- Born: October 22, 1965 (age 60) Columbia, Missouri, U.S.
- Education: University of Kansas
- Occupation: Sportswriter
- Years active: 1996–present
- Employer: SB Nation (February 2011 - January 2014)

= Rob Neyer =

American baseball writer

Rob Neyer (born October 22, 1965) is an American baseball writer known for his use of statistical analysis or sabermetrics. He started his career working for Bill James and STATS and then joined ESPN.com as a columnist and blogger from 1996 to 2011. He was National Baseball Editor for SB Nation from 2011 to 2014, and Senior Baseball Editor for FoxSports.com in 2015 and 2016.

==Biography==
Rob Neyer lived in the Kansas City area as a child and attended the University of Kansas After dropping out of college, he was soon hired as a research assistant by Bill James. After four years with James, Neyer took a job at STATS, before joining ESPNet SportsZone, ESPN.com's forerunner, in 1996. Since May 2018, Neyer has served as Commissioner of the West Coast League, a collegiate summer baseball league based in the Pacific Northwest.

He lives in Portland, Oregon.

==Writing career==
Neyer wrote for ESPN for 15 years from 1996 to January 2011. He joined SB Nation as its National Baseball Editor in February 2011 and worked there for three years. From February 2014 to January 2016, he was part of Fox Sports' baseball writing team. Within the baseball writing community, Neyer is a member of the Baseball Writers' Association of America and the voting panel for the Fielding Bible Awards.
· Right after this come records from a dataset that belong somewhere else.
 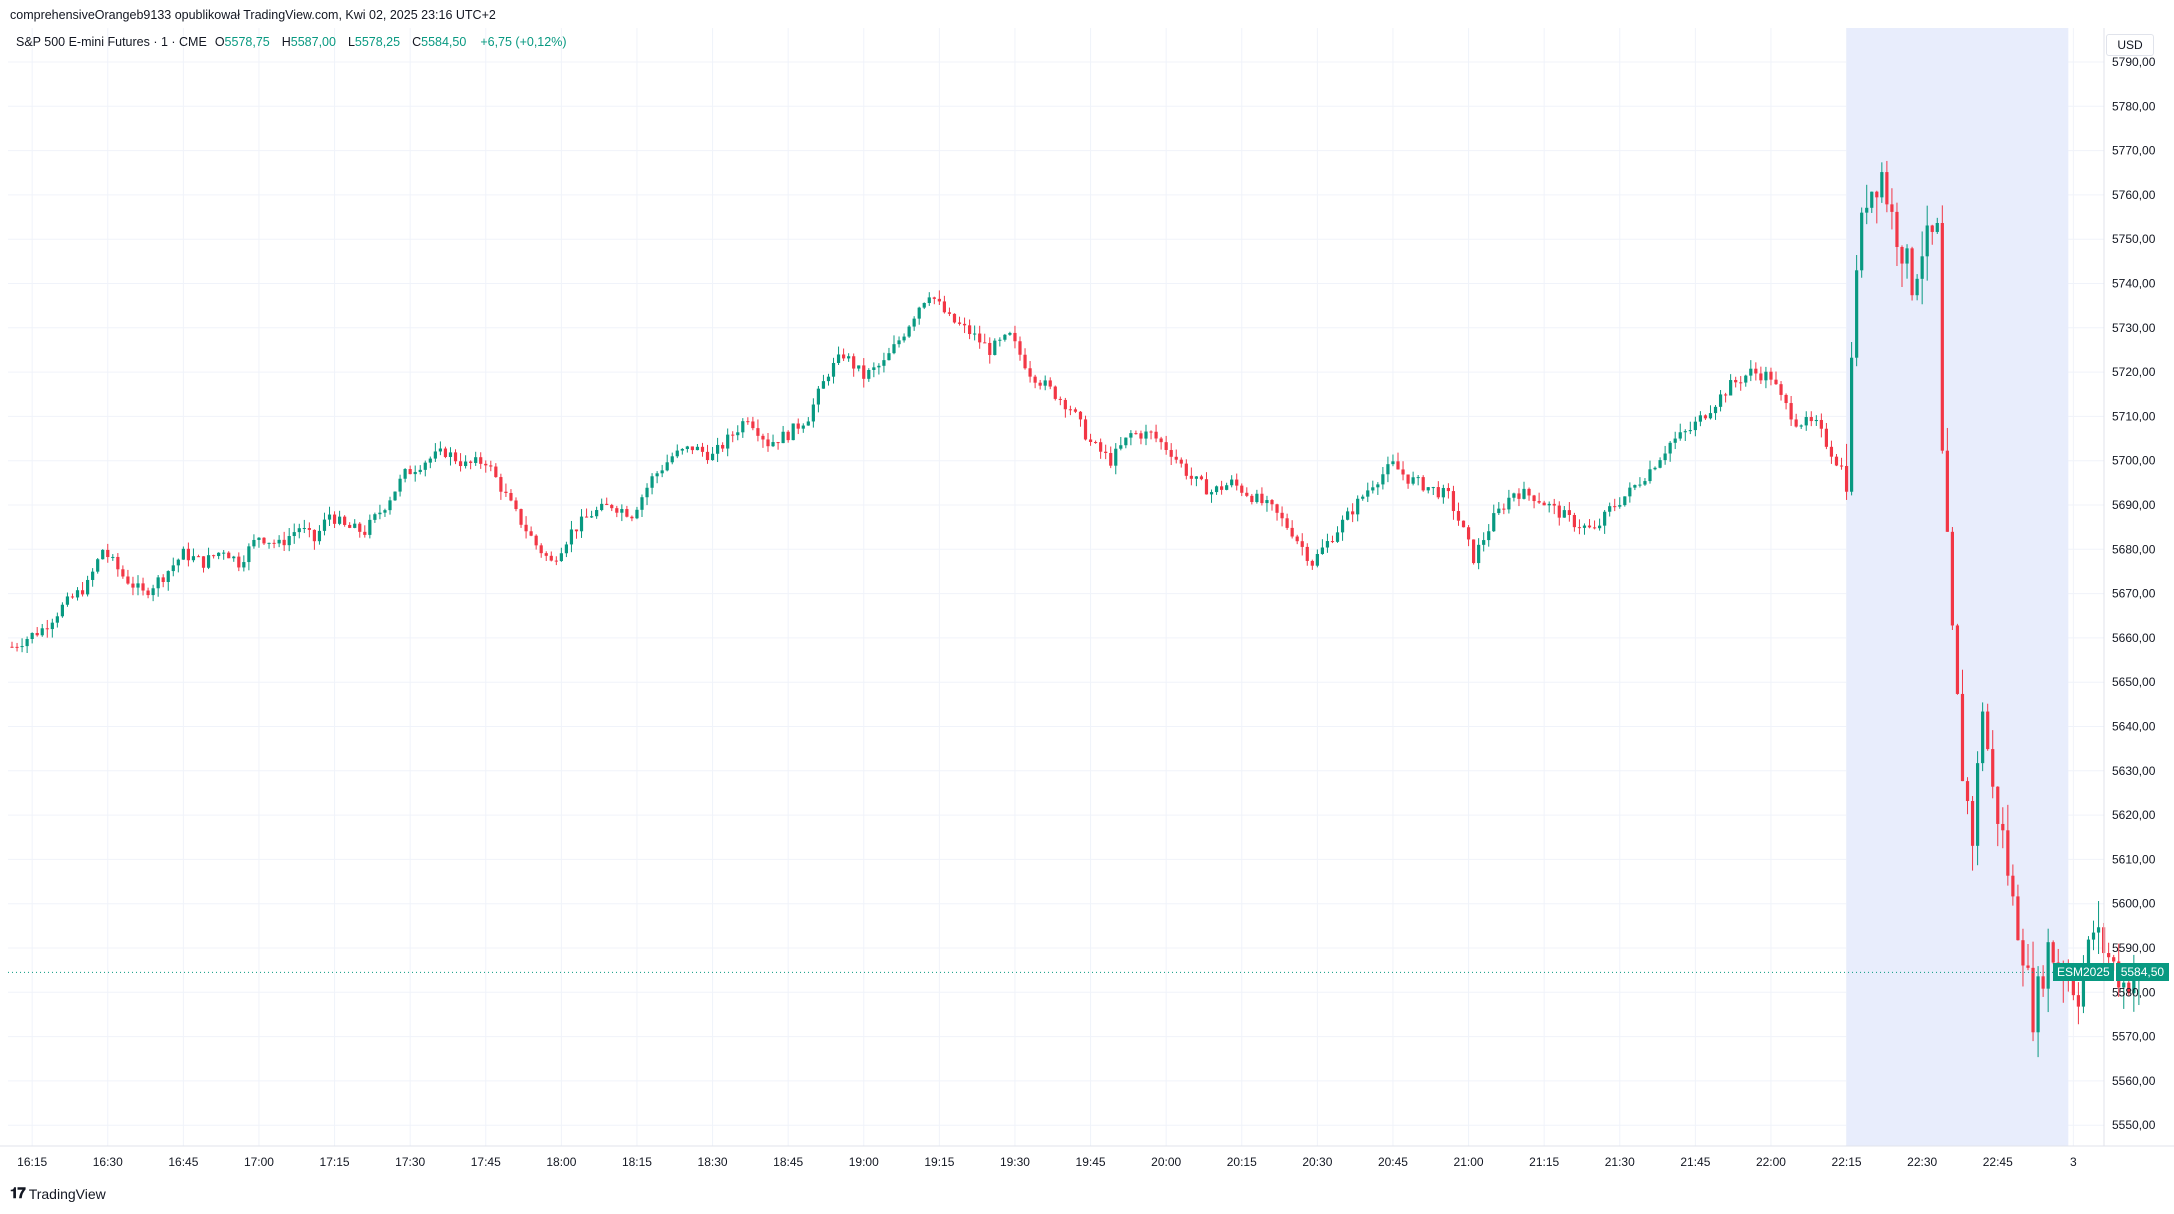 I want to click on y-tick-label: 5690,00, so click(x=2134, y=505).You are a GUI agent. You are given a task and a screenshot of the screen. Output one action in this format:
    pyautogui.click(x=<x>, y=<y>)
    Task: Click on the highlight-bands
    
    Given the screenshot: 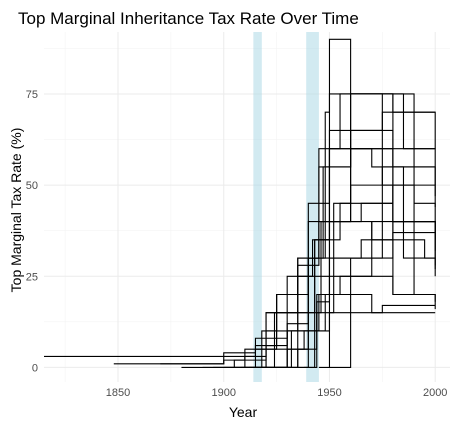 What is the action you would take?
    pyautogui.click(x=286, y=207)
    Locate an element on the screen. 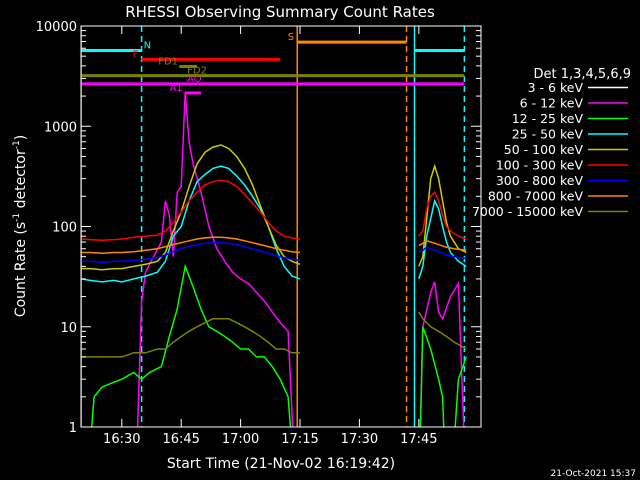 The image size is (640, 480). legend-label-8: 7000 - 15000 keV is located at coordinates (528, 212).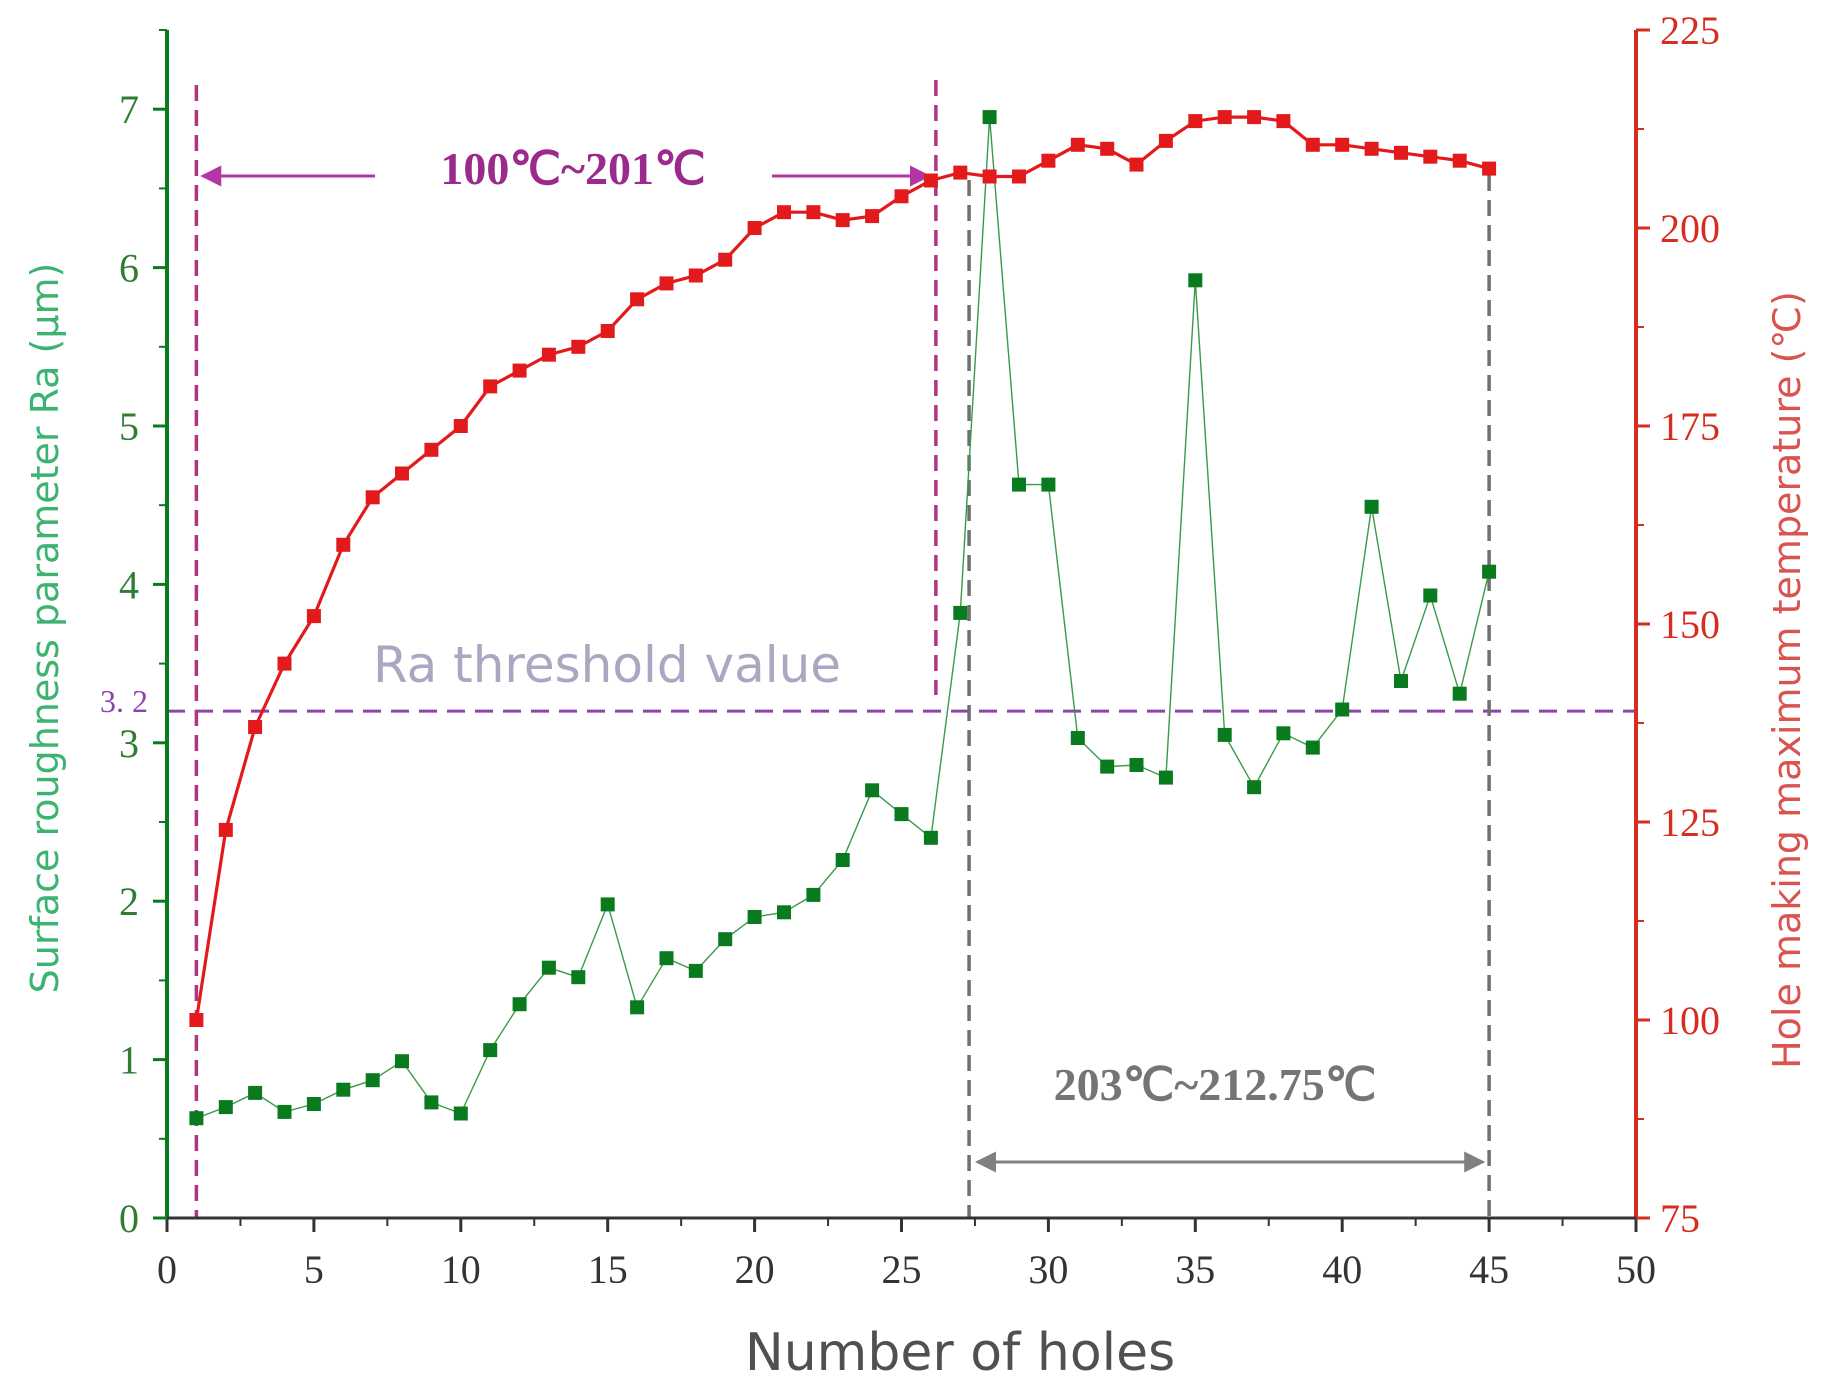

He is the author or co-author of seven books: Baseball Dynasties (2000) with Eddie Epstein, Feeding the Green Monster (2001), Rob Neyer's Big Book of Baseball Lineups (2003), The Neyer/James Guide to Pitchers (2004) with Bill James, Rob Neyer's Big Book of Baseball Blunders (2006), Rob Neyer's Big Book of Baseball Legends (2008), and Power Ball: Anatomy of a Modern Baseball Game, which won the 2018 CASEY Award for Best Baseball Book of the Year. His baseball writing is known for its use of historical and statistical analysis.